Germanos

Nome pelo qual os Romanos do século I designavam os povos de origem indo-europeia instalados fora do Império Romano, a leste do Rio Reno e a norte do Danúbio até ao Vístula. O historiador grego Possidónio, que vivia em Roma, foi o primeiro a usar este termo. Também eram conhecidos por bárbaros.
A civilização germânica, antes de tudo, só pode ser entendida num quadro geral, visto serem inumeráveis os seus povos e não terem unidade política ou definição territorial comum. Estabelece-se, normalmente, e com apoio em dados arqueológicos, a origem dos povos germanos no Sul da Suécia (Escânia), donde teriam irradiado, na Idade do Bronze, para a Dinamarca e Norte da Alemanha. O período decorrente entre o século III e o I a. C. será deveras importante na definição e formação dos povos germânicos, pois é nesta altura que surgem dados claros das suas individualizações étnicas e respetivos assentamentos territoriais, além dos primeiros ataques a regiões romanas, que foram severamente repelidos por Mário e César, na Germânia. Os seus primeiros contactos com o mundo greco-romano devem-se, em parte, talvez a deteriorações de ordem climática (arrefecimentos prolongados) que os impeliram para sul. Eram povos com elevada mobilidade, embora com tendência para a sedentarização. Só no século III d.C. é que os Germanos voltam a atacar o Império Romano, no caso através dos Vândalos e Alamanos, primeiro; Francos, a seguir; novamente Vândalos e Sármatas, depois, apesar de serem repelidos sucessivamente. O número de povos germânicos conhecidos é, nesta data, maior. Há notícias também já das movimentações de um dos grupos germânicos mais importantes e poderosos - os Godos, oriundos da Polónia e em deslocação para o Mar Negro, onde se dividem em dois povos: os Visigodos, ou Godos do Oeste (que atacam sistematicamente o Império a partir de 376, onde alguns se instalam mesmo) e os Ostrogodos, de este. Nos séculos IV e V, os povos germânicos expandem-se por todo o Império. Depois da sua queda final resultante da invasão dos Hérulos, em 476, estabelecem-se os Francos na Gália, Saxões, Anglos e Jutos na Grã-Bretanha, Nerviens e Menapiens na Bélgica e na Holanda, Suevos e Visigodos na Península Ibérica.
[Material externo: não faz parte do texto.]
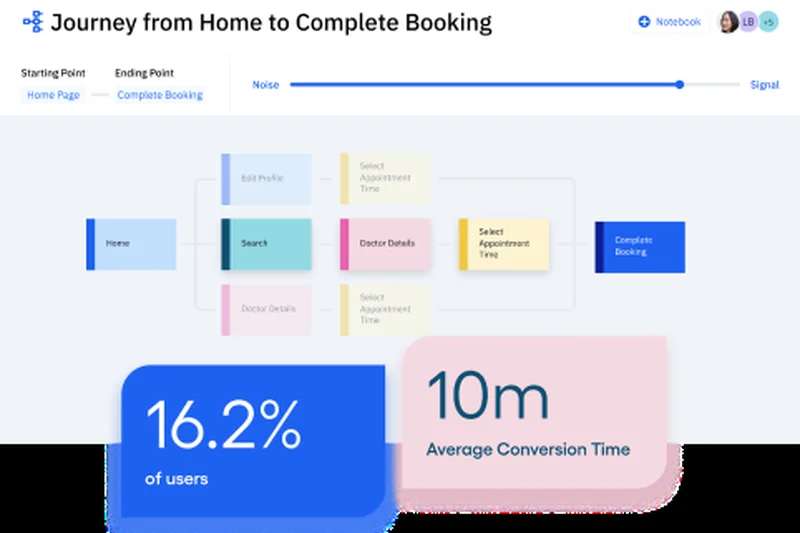Click the Noise to Signal slider handle
Screen dimensions: 800x533
click(680, 85)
Registam-se ainda incursões de Vândalos na Península, no Norte de África e Sul de Itália. Lombardos e Ostrogodos, por seu turno, instalam-se na Itália e Balcãs, principalmente. Estas incursões atestam da variedade étnica dos povos germanos, com os seus idiomas e costumes próprios.
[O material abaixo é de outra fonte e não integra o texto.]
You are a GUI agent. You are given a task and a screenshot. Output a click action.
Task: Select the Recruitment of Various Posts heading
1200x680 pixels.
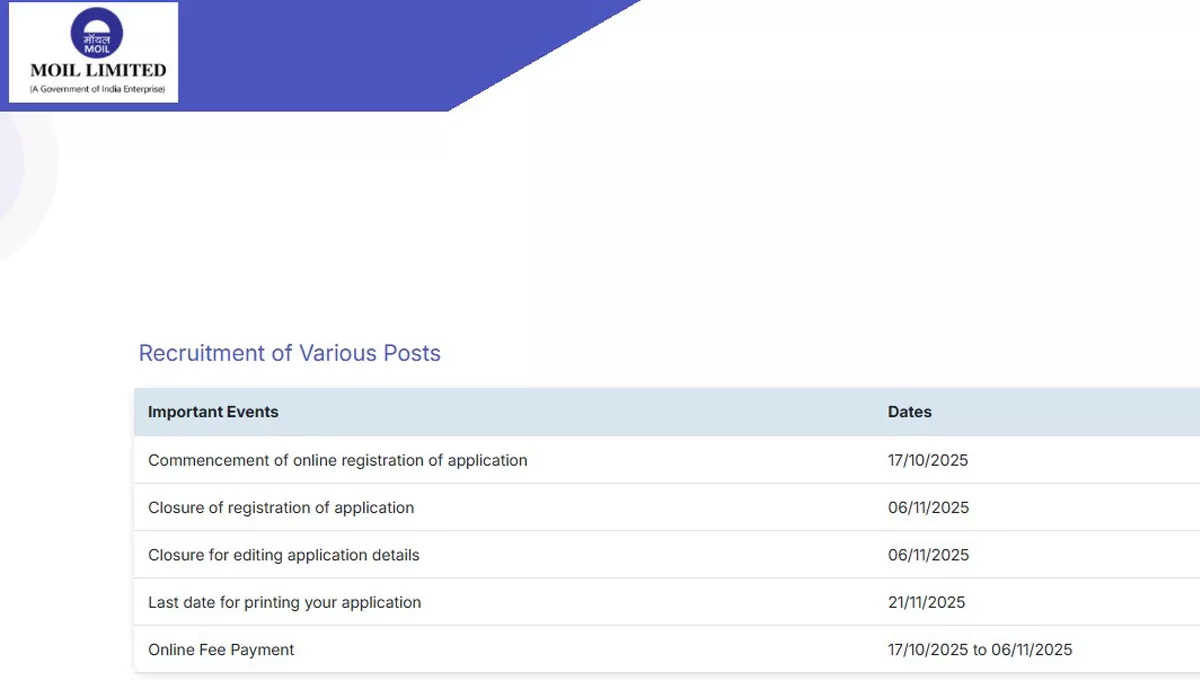coord(289,353)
Dominadas as legiões romanas e submetidas as populações do Império, rapidamente esses povos fundam reinos germânicos de dimensões, duração e influência histórica variáveis. Recorde-se, neste contexto, entre muitos outros, os reinos anglo-saxões na Grã-Bretanha, os Lombardos na Itália, os Francos na França (que originam, em 800, o Império Carolíngio) e, particularmente, os Suevos e Visigodos na Península Ibérica. Todos estes povos gradualmente assimilarão elementos culturais latinos - menos claros para Norte - como a escrita e a religião. A sua cristianização marca o fim do mundo antigo e o início dos novos tempos e de uma nova Europa.
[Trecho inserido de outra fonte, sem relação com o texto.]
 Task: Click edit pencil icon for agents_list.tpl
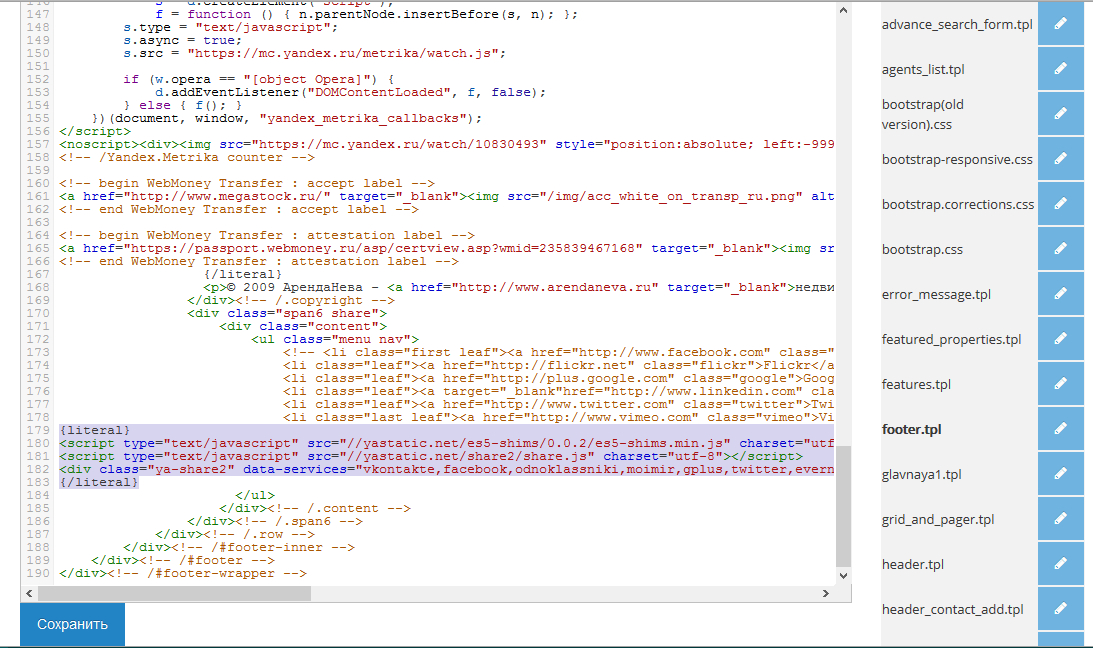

Os Germanos eram um povo independente, guerreiro, com uma estrutura social baseada nas tribos, alicerçadas no parentesco: o indivíduo, ainda que tivesse uma liberdade alargada, não tinha qualquer expressão fora da tribo, que era chefiada pelo rei, assistido por uma assembleia que geria a vida comunitária. A aristocracia guerreira, donde provinha a família do rei, era o topo da hierarquia das tribos germânicas, secundada pelos homens livres, onde se encontravam os guerreiros, e, por último, pelos escravos, em número abundante, a maior parte prisioneiros de guerra. Eram uma sociedade unida, patriarcal, com forte unidade familiar. Praticavam uma agricultura com tendências coletivistas (o objetivo era sempre a tribo) e uma pecuária intensiva e desenvolvida. Desta atividade advém a curiosa expressão usada para caracterizar as duas Europas pós-Roma: a do Norte, germânica, da "manteiga"; a do Sul, greco-latina, do "azeite". A sua religião era naturalista, com os deuses simbolizando as forças da natureza e os valores guerreiros.